I see that [`Locale::getLanguage`](https://docs.oracle.com/en/java/javase/11/docs/api/java.base/java/util/Locale.html#getLanguage()) oddly does not specify if it returns the 2 character code or the 3 character code. It mentions ISO 639, and uses a 2-letter code example, but does not actually say 2 or 3. Yet the [`Locale.getISOLanguages`](https://docs.oracle.com/en/java/javase/11/docs/api/java.base/java/util/Locale.html#getISOLanguages()) does specify that it does return 2-letter codes. — Basil Bourque, Jul 19 '20 at 15:46
Perhaps you should edit your Question to specify the problematic device and its version of Android. — Basil Bourque, Jul 19 '20 at 15:50
Indeed the documentation say Locale::getLanguage can return both type of codes than is not a bug. Usually all the devices I found return the two letters code than I didn't note the "problem" but lately I found a Samsung device with Android 10 returning three digits code. — Suppaman, Jul 19 '20 at 16:17
No, [`Locale:getLanguage`](https://docs.oracle.com/en/java/javase/11/docs/api/java.base/java/util/Locale.html#getLanguage()) does not say it can return either 2 or 3 letters. It does not say anything about length nor about ISO 639-1 versus 639-2. Can you cite your reference? — Basil Bourque, Jul 19 '20 at 19:16
In the android documentation [Locale#getLanguage()](https://developer.android.com/reference/java/util/Locale#getLanguage()) seem to talk about a generic ISO 639 code returned.

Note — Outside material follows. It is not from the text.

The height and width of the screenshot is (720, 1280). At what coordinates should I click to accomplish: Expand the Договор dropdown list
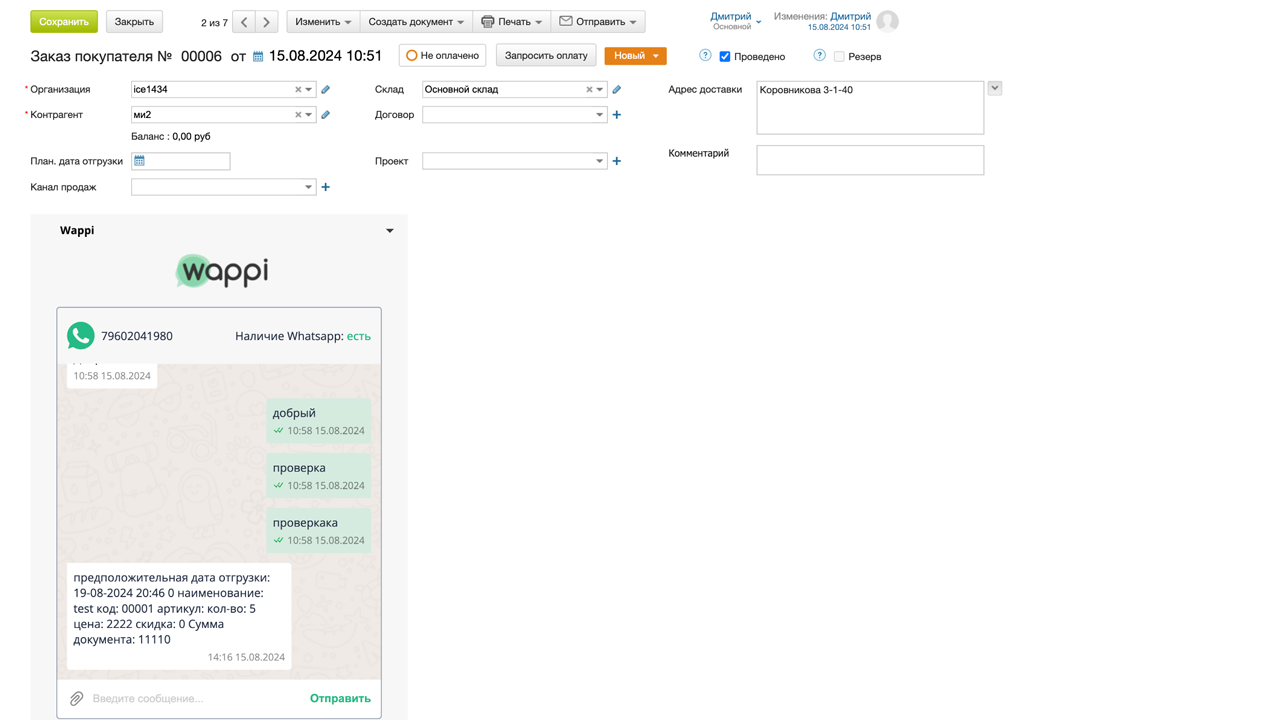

Currently all android devices I found returned the two digits code but some days ago I found a Samsung s10e that return the three digits code. — Suppaman, Jul 20 '20 at 19:48
[That Android doc](https://developer.android.com/reference/java/util/Locale#getLanguage()) reads the same as the [Java doc page](https://docs.oracle.com/en/java/javase/11/docs/api/java.base/java/util/Locale.html#getLanguage()), a mention of "ISO 639" and an example of 2-letter code. From my overall reading, I suspect the authors of the spec intended the 2-letter code to be the driving force, with 3-letter as a variation. But unfortunately they failed to document that method properly. — Basil Bourque, Jul 20 '20 at 21:28
What do you get on the problem device when calling: `Locale.CANADA_FRENCH.toString()` ? Two or three letter codes? Edit your Question to show code and result. And please document the device and Android version causing the problem. — Basil Bourque, Jul 20 '20 at 21:33

Basil Bourque · Answer 1 · 2020-07-20T21:32:35.873

tl;dr

As a workaround, make your own Map< Locale , String> mapping each known Locale to its 2-letter language code per ISO 639-1.

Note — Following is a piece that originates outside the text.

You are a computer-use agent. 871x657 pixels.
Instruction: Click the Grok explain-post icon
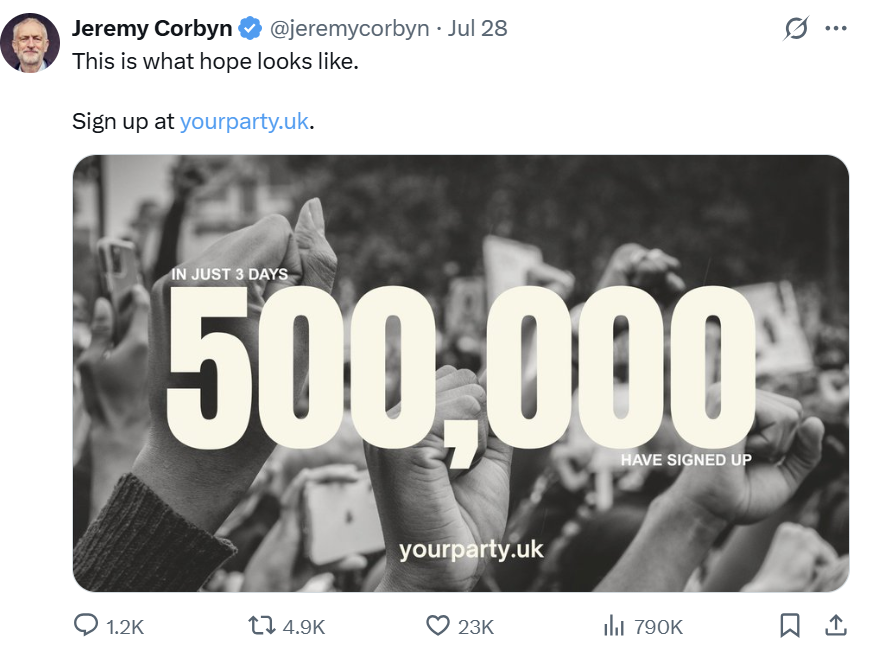pyautogui.click(x=795, y=28)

new LocaleLookup().lookupTwoLetterLanguageCode( Locale.CANADA_FRENCH )

fr

Or maybe just parse the text of Locale::toString.

Locale
.CANADA_FRENCH      
.toString()         // fr_CA
.split( "_" )       // Array: { "fr" , "CA" }
[ 0 ]               // Grab first element in array, "fr".

fr

For two-letter country code, use the second part of that split string. Use index of 1 instead of 0.

Locale
.CANADA_FRENCH      
.toString()         // fr_CA
.split( "_" )       // Array: { "fr" , "CA" }
[ 1 ]               // Grab first element in array, "CA".

CA

Bug?

It seems to be a bug that Locale::getLanguage would return a 3-letter code. The Javadoc uses a 2-letter code in its code example. But unfortunately the Javadoc fails to specify explicitly 2 or 3 letters. I suggest you file a request with the OpenJDK project to clarify this Javadoc.

Workaround

As a workaround, perhaps you could call Locale.getISOLanguages to get an array of all known languages in 2-letter codes. Then loop those. For each, use the code seen in the Javadoc, passing 2-letter code to constrict a Locale object for comparison:

if (locale.getLanguage().equals(new Locale("he").getLanguage()))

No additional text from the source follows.